Look at each line below and count those with the word "will"; the answer is that number only.

RECORD SET below:

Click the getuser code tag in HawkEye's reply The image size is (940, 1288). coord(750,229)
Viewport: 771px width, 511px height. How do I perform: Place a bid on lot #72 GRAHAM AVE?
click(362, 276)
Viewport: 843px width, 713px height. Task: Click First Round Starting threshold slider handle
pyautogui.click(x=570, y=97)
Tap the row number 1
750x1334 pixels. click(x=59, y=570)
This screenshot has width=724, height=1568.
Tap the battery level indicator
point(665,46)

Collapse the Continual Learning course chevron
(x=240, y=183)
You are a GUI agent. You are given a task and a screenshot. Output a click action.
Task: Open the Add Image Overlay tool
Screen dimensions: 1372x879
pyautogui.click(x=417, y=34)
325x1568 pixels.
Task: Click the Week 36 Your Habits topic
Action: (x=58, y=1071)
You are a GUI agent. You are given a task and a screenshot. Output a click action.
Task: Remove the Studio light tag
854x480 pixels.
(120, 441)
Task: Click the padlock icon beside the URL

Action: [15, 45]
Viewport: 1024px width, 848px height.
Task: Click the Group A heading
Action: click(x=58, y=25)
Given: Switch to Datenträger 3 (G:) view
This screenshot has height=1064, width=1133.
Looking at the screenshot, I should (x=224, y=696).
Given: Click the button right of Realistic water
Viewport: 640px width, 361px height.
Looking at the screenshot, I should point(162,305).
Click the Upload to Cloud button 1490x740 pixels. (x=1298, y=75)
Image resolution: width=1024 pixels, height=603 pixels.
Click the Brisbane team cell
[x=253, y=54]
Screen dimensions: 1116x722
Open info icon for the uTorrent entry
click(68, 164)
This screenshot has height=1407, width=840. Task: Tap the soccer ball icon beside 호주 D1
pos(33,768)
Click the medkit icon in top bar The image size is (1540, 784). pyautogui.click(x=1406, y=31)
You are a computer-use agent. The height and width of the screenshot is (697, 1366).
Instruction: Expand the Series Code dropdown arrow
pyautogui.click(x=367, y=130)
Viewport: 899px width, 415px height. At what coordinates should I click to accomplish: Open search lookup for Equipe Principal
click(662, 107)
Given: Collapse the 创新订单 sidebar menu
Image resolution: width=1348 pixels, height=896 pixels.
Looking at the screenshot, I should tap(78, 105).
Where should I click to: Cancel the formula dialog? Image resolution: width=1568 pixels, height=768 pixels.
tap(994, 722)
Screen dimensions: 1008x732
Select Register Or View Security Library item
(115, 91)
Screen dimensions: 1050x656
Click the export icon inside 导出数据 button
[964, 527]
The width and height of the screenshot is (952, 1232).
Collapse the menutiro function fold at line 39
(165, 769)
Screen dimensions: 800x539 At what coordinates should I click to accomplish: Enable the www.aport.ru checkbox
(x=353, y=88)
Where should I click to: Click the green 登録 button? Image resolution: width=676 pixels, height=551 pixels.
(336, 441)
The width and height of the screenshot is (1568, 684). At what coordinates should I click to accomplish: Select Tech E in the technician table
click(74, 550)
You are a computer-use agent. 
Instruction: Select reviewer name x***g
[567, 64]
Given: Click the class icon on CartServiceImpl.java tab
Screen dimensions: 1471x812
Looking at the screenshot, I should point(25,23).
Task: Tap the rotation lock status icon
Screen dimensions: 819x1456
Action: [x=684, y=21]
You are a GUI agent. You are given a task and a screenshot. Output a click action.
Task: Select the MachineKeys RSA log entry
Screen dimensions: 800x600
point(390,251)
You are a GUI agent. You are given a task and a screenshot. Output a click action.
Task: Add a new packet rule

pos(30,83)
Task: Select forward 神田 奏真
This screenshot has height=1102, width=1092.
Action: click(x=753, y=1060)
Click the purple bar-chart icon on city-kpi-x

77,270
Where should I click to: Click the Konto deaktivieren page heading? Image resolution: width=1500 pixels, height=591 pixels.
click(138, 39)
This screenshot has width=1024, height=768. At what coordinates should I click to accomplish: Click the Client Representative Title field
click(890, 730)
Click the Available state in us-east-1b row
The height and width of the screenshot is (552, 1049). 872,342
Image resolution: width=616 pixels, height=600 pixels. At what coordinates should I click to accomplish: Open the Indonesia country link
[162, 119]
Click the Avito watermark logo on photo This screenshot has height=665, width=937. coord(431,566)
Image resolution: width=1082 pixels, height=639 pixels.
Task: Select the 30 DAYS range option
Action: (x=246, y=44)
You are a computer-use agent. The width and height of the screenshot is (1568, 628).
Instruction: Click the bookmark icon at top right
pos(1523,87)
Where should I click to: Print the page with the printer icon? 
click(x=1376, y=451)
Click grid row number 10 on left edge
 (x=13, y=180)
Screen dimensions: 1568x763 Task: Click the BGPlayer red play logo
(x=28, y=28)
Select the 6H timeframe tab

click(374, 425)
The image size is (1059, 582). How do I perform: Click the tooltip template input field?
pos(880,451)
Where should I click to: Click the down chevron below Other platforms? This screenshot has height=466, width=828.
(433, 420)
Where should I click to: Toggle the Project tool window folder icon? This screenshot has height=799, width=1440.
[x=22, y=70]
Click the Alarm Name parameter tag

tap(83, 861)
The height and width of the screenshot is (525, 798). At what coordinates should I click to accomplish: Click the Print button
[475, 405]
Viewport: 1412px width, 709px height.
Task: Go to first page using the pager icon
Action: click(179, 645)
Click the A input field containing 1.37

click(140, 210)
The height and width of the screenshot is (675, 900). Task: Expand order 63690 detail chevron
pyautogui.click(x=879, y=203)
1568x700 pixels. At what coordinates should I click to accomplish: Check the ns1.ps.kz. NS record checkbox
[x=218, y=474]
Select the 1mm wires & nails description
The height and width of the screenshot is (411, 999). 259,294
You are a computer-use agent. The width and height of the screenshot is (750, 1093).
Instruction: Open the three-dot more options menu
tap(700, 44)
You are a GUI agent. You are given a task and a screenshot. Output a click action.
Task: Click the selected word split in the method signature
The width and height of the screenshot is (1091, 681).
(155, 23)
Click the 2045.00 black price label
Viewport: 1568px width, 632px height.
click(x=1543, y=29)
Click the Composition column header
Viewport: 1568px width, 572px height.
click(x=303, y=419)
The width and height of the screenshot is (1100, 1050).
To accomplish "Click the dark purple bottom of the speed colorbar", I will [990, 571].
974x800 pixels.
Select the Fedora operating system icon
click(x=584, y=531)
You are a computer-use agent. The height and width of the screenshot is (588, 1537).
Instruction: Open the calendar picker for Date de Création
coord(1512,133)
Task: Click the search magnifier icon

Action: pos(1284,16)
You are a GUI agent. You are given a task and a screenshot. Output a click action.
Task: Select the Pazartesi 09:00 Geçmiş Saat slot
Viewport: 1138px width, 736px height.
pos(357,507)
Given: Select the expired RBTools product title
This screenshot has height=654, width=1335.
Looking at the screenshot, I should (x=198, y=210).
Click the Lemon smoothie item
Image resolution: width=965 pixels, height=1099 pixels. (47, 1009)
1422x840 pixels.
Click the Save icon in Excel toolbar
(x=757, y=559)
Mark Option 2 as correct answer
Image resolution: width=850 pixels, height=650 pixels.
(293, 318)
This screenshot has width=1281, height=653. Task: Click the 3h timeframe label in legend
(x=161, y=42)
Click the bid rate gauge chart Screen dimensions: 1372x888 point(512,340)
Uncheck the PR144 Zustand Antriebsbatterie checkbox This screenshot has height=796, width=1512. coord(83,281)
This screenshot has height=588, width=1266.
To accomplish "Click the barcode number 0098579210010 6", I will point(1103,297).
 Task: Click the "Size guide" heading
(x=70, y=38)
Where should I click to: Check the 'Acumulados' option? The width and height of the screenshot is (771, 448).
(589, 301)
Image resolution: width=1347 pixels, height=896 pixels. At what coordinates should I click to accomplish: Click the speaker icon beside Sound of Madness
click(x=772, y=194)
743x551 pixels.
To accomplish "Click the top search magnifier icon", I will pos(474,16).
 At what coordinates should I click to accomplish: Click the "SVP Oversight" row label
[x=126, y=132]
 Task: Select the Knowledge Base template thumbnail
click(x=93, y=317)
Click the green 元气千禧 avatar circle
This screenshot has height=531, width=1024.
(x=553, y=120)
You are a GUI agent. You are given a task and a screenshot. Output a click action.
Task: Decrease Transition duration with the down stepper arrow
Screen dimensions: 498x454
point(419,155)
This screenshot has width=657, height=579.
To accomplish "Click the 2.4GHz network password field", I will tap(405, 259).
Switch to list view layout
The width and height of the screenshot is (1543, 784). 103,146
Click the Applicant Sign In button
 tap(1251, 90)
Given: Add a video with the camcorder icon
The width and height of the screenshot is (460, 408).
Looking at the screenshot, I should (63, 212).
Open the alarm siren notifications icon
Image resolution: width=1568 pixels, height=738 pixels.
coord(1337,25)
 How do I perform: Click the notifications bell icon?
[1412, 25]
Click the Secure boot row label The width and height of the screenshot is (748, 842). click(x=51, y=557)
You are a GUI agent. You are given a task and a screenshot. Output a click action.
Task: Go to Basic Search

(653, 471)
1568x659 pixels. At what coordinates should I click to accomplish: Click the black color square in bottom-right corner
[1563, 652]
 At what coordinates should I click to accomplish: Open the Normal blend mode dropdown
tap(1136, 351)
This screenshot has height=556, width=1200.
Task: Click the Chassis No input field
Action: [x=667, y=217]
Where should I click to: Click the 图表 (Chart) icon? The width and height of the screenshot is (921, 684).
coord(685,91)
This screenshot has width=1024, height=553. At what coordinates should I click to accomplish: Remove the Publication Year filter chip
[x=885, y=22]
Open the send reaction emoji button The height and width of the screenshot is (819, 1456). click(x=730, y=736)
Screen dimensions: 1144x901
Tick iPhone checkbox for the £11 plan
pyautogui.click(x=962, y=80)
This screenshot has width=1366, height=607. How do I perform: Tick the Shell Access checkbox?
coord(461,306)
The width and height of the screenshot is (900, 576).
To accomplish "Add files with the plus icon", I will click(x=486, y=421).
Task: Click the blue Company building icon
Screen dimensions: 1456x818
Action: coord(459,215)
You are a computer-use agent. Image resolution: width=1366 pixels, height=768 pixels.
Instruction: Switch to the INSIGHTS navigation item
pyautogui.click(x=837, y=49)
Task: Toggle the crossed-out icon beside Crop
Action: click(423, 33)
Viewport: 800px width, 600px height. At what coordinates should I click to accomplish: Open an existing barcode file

End of RECORD SET.

## REPLY
5